Designing a const `array::from_fn` in stable Rust
Table of contents
- The Problem
- Generating it manually
- What about a macro?
- Turning lead into differently-sized gold
- Putting it all together
- Why does this not feel fully satisfying?
- Drop Safety
- Closure Support
- And we're done!
The Problem
const
functions in Rust have been steadily increasing in functionality since their introduction in 1.31 however they still have major limitations, leaving many things still inexpressible. One such function is core::array::from_fn
, which could be very useful in constants, as Guillaume Endignoux explained in his blog post earlier this year.
The goal at the simple end is to be able to generate something like
const MULTIPLES_OF_2: [usize; 10] = [0, 2, 4, 6, 8, 10, 12, 14, 16, 18];
with a function rather than needing to manually type the values.
const MULTIPLES_OF_2: [usize; 10] = core::array::from_fn(|n| n * 2);
Unfortunately however running this (as of Rust 1.83) will error, and it seems unlikely to change anytime soon.
error[E0015]: cannot call non-const fn `std::array::from_fn::<usize, 10, {closure@src/main.rs:1:58: 1:61}>` in constants
Generating it manually
While we can't just call an existing function, we can use a loop to create this ourselves, which can be useful for long or complicated arrays.
use core::mem::{transmute, MaybeUninit};
const MULTIPLES_OF_2: [usize; 10] = {
let mut array = [const { MaybeUninit::uninit() }; 10];
let mut i = 0;
while i < 10 { // <-- Note 1
array[i] = MaybeUninit::new(i * 2);
i += 1;
}
// SAFETY: We initialised each `MaybeUninit` in the loop so we can `assume_init`
unsafe { transmute(array) } // <-- Note 2
};
There are a couple of slight oddities here, marked with comments:
- We have to use a
while
loop to fake afor
loop here because the latter isn't supported inconst
(without const_for) - This
transmute
is standing in forMaybeUninit::array_assume_init
as that is currently unstable (without maybe_uninit_array_assume_init)
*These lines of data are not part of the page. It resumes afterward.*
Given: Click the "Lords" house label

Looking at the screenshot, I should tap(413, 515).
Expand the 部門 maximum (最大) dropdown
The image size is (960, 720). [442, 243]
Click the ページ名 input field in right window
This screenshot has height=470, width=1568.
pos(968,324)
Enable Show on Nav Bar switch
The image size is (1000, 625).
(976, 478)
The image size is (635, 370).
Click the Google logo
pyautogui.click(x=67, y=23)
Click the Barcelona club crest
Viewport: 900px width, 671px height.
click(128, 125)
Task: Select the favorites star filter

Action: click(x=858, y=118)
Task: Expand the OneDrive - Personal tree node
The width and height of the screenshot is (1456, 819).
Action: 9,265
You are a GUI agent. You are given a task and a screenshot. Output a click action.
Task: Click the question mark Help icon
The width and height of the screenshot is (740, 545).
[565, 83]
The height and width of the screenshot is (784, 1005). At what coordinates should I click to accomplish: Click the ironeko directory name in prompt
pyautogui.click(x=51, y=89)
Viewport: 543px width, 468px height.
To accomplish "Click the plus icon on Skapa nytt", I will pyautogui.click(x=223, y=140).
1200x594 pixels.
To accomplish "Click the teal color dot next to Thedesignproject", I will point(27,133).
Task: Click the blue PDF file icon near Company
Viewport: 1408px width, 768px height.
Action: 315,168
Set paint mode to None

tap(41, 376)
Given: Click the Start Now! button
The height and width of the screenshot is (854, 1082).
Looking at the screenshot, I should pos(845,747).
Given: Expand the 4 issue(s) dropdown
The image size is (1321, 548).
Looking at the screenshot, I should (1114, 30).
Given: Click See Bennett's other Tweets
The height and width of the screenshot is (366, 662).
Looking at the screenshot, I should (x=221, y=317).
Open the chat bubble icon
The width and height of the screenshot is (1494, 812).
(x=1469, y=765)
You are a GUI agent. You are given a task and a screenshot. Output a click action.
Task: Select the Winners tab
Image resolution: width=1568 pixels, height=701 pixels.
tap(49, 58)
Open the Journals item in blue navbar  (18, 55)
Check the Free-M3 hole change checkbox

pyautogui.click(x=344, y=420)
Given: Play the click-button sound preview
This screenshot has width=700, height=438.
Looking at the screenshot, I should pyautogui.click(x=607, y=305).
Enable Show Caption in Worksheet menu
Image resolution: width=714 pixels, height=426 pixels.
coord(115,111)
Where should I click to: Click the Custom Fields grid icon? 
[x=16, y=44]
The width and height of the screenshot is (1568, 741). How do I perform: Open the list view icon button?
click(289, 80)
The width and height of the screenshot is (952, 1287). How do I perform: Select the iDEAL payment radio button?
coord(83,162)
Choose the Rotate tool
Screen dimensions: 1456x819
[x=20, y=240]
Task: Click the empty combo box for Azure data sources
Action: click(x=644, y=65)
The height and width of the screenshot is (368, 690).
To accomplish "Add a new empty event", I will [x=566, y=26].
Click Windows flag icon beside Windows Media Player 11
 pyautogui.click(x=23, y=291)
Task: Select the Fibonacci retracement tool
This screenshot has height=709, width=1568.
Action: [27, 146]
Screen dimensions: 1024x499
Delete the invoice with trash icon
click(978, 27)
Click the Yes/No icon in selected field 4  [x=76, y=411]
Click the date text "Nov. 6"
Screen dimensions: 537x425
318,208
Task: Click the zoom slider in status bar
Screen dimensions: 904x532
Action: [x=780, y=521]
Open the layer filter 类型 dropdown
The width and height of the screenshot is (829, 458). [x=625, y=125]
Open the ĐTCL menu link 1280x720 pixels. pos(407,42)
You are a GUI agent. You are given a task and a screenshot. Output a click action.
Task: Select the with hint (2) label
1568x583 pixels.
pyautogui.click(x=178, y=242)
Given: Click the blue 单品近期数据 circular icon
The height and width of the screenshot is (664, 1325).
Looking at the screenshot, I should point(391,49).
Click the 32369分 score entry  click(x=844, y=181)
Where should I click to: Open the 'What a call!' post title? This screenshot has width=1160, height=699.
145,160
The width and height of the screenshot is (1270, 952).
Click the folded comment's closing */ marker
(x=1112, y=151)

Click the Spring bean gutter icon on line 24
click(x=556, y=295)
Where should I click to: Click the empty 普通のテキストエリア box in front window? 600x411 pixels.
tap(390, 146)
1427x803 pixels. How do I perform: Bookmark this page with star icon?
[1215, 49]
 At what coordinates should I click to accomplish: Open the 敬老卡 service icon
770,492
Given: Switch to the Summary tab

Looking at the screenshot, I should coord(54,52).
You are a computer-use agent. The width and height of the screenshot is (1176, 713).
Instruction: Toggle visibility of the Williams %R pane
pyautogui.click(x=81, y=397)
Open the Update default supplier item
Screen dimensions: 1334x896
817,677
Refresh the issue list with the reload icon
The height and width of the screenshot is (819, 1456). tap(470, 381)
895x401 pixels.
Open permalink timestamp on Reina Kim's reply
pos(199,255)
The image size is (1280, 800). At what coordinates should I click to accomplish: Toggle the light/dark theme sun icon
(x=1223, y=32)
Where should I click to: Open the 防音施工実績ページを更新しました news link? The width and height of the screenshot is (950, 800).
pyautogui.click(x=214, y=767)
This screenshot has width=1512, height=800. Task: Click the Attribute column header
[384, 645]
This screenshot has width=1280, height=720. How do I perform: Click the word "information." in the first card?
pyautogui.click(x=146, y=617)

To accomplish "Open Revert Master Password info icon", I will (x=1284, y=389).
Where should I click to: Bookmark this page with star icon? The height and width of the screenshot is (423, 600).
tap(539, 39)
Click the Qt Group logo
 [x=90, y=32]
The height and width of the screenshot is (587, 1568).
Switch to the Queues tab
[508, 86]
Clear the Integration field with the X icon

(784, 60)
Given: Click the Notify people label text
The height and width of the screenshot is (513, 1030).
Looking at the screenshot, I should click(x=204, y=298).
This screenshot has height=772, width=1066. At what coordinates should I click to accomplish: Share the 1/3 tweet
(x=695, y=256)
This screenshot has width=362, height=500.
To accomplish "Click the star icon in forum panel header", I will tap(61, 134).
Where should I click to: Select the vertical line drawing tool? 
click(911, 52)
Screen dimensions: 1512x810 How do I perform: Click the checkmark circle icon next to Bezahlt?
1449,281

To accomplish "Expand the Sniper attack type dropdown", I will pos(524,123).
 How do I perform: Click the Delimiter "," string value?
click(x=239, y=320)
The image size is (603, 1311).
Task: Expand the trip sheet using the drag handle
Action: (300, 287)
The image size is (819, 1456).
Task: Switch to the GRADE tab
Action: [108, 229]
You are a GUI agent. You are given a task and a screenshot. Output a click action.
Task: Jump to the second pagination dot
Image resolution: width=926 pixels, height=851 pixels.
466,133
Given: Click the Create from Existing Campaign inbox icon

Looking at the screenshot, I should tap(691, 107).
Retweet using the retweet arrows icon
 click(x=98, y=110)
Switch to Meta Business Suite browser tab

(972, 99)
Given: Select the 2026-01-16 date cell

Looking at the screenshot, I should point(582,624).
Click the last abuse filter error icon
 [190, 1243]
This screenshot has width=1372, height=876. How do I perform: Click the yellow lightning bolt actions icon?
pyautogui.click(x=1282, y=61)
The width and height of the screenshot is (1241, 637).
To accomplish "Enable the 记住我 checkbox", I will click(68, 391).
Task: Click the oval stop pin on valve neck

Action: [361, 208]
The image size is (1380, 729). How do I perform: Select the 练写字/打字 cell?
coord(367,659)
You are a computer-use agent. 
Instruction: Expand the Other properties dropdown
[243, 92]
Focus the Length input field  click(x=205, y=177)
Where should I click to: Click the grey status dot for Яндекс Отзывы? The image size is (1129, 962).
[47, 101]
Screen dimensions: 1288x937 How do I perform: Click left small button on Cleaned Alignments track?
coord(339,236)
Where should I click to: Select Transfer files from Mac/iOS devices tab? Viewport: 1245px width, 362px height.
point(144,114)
Despite these limitations this is a functional solution, but its very clunky, lets see if we can improve it.
The first thing to consider is whether we can place this wholesale in a function, translating the 10 to a const generic N
and placing i * 2
back into a passed function.
const fn from_const_fn<T, const N: usize>(cb: impl FnMut(usize) -> T) -> [T; N] {
let mut array = [const { MaybeUninit::uninit() }; N];
let mut i = 0;
while i < N {
array[i] = MaybeUninit::new(cb(i));
i += 1;
}
// SAFETY: We initialised each `MaybeUninit` in the loop so we can `assume_init`
unsafe { transmute(array) }
}
Well, initially the compiler complains about [MaybeUninit<T>; N]
not necessarily being the same size as [T; N]
(because transmute
doesn't handle generics well, this will come back to bite us later). However if we comment out the transmute
and replace it with todo!()
we see a much worse error.
error[E0015]: cannot call non-const closure in constant functions
This seems to pretty straightforwardly dash our hopes as without the const_trait_impl feature, we can't make a function that uses a callback.
What about a macro?
While we clearly can't do this with a function, declarative macros effectively copy-paste code into our program, so should work just fine. And indeed it does (sorry for ruining the surprise :D).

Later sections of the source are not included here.